M9 1a8 8 0 1 0 0 16A8 8 0 0 0 9 1zm. For a last push on filmco transformice bitcoin final weekend of work, ILM’s entire render farm was used for Transformers 3. ILM calculates that that added up to more than 200,000 rendering hours per day – or the equivalent of 22. 8 years of render time in a 24-hour period.
I don’t understand what type of render time it is? By a simple calculation this means that at that time the ILM render farm consisted of at least 8300 CPUs. In comparison: the Pixar render farm had 12,500 CPUs in 2011. 25 million hours sounds reasonable for a movie such as Bee movie, actually. Feature animated films like this are VERY time consuming to render, and if they’re always rendered on large collections of computers such as the Media Grid since individual computers and even small collections of computers aren’t enough. The Media Grid has thousands of powerful computers all connected together to render, for example.
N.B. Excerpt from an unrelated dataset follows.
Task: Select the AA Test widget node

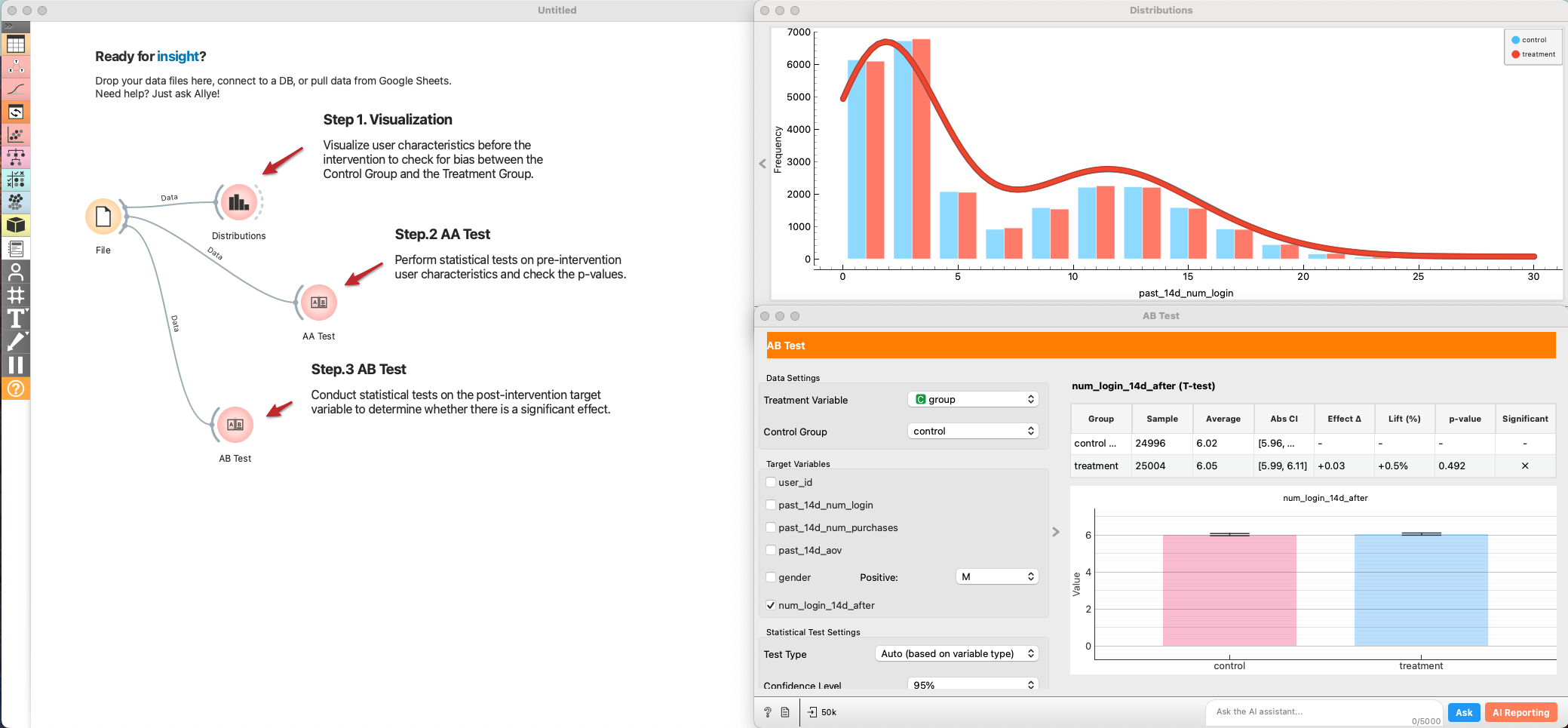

This is known as a “render farm”. So basically they spent 200,000 hours of rendering to process the raw images into what you see as the final product. Think of this like man hours. In a typical day in the US, a person might work 8 hours. If you have 10 people working 8 hours, you now have 80 man hours. Mind you it would take 25,000 people to equate this to the amount of rendering hours their rendering farm put out.
Paulster2 correct but in this case the “man” hour if you will is generated by the rendering farm to process the raw data and the label is a bit of misnomer. For example, many mistakenly think light year is a measure of time, but in fact its a measure of distance. Render hours can be a very ambiguous measurement. Sometimes it refers to a single thread so 1 computer could complete 4 hours if it has 4 cores.
It also depends on the speed of a single CPU. Sometimes they use old standards like a 2Ghz CPU as the baseline. Was just trying to make it a little more understandable through analogy. You must log in to answer this question.